Briggs defended Sanders' campaign pay as in line with an executive order President Barack Obama signed last year as the minimum wage for contracted federal workers. Sanders' proposed legislation, Briggs said, does not call for raising the minimum wage to $15 an hour until 2020.
Though Elizabeth from Ohio and others Sanders quoted in the email to supporters offered no indication that they'd be happy to wait five years for the $15 an hour, that's what Sanders has proposed.
The bill he introduced calls for raising the federal wage from its current $7.25 an hour to $9 in 2016; $10.50 in 2017; $12 in 2018; and $13.50 in 2019 — before hitting $15 in 2020.
In Vermont, where Sanders’ campaign is based,
the minimum wage this year is $9.15 an hour. That’s slated to rise to $9.60 in January, $10 in 2017 and $10.50 in 2018.
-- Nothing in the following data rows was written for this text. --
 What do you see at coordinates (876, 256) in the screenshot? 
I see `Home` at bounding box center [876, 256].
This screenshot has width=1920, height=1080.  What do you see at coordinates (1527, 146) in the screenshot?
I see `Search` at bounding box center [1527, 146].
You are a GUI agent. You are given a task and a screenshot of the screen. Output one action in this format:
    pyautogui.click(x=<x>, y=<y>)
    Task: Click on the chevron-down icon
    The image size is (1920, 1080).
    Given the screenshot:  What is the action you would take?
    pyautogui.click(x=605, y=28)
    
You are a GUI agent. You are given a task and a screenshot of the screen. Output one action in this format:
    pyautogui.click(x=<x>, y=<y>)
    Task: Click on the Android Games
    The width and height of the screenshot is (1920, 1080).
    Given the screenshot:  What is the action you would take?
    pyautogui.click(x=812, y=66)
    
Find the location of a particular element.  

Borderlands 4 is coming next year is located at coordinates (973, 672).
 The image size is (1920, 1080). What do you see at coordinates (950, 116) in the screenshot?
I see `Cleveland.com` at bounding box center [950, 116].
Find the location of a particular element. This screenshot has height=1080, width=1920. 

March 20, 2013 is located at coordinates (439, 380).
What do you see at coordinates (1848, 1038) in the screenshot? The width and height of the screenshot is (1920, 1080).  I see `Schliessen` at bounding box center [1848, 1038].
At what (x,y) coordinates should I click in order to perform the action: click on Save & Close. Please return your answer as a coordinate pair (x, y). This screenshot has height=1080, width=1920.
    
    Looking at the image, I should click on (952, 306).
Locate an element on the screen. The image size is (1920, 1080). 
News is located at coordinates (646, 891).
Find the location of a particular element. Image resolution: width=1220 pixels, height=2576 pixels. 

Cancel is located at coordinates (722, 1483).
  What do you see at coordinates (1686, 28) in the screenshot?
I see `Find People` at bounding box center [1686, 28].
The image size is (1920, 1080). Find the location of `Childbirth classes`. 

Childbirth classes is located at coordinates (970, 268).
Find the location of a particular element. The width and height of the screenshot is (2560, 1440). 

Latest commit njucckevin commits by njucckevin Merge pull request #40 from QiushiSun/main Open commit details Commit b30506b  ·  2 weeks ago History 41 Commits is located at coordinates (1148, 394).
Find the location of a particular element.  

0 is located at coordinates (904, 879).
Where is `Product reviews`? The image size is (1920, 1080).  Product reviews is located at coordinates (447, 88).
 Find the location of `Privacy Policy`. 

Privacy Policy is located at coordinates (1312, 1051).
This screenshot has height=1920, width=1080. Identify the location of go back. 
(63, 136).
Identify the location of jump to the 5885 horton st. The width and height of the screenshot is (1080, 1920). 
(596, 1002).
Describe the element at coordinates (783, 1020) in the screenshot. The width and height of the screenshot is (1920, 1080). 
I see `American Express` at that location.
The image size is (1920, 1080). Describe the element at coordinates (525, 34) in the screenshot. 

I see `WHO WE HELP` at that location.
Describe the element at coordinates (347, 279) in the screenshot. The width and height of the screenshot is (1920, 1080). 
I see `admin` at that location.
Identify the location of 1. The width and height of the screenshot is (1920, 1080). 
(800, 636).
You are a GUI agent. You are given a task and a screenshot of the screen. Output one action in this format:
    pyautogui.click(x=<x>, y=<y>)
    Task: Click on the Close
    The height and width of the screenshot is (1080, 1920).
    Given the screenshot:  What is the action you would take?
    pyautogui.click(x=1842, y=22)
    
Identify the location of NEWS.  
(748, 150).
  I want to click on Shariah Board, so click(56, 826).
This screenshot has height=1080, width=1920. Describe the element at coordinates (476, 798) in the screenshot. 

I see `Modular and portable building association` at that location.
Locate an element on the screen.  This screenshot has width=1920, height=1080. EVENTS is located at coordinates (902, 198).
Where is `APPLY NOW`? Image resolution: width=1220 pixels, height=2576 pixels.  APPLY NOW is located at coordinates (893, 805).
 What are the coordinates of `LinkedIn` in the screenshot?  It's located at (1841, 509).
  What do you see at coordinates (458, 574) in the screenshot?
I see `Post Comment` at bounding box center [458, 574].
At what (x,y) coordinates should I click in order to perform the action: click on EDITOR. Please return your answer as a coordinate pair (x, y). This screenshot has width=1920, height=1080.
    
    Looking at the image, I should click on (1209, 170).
Looking at Sanders' July campaign finance report, it's not easy to discern just how much Sanders pays his employees. The report lists expenditures, including payroll, but Briggs said the salary figures are post-taxes. That makes it difficult to figure out hourly pay.
Sanders lists 33 campaign staff members on his campaign finance report, ranging from top dogs to part-time interns. The July report shows eight staffers receiving $683 twice a month. Briggs said those are $10.10-an-hour interns who regularly come to the office. The campaign also has volunteers, he said.
Interns on Sanders’ Senate office staff are paid $12 an hour, Briggs said. That’s more than some interns make in Congress. A 2013 report in the
Atlantic magazine found that only 35 of the 100 senators paid their interns at all.
Beyond the interns on Sanders’ campaign staff, there’s a wide range of pay. Most workers won’t get rich off the job. Campaign manager Jeff Weaver makes the most, earning $4,934 twice monthly.
Briggs, who is Sanders' Senate spokesman and his campaign spokesman, draws half a salary from both roles, and gets his health coverage through his Senate job. Next month, he said, he will shift to one day a week on the Senate staff.
For campaign workers, Sanders appears to be more generous with health coverage than the average U.S. employer. His July campaign-finance report lists expenditures to Blue Cross/Blue Shield of Vermont to cover employee health insurance. All full-time campaign employees are eligible for coverage on the first of the month following their hire date, Briggs said.
The campaign covers 90 percent of the premium for those making less than $35,500 a year and 80 percent for those making more, Briggs said. According to the
Insurance Journal, U.S. employers are contributing an average of 66.4 percent of health premiums this year.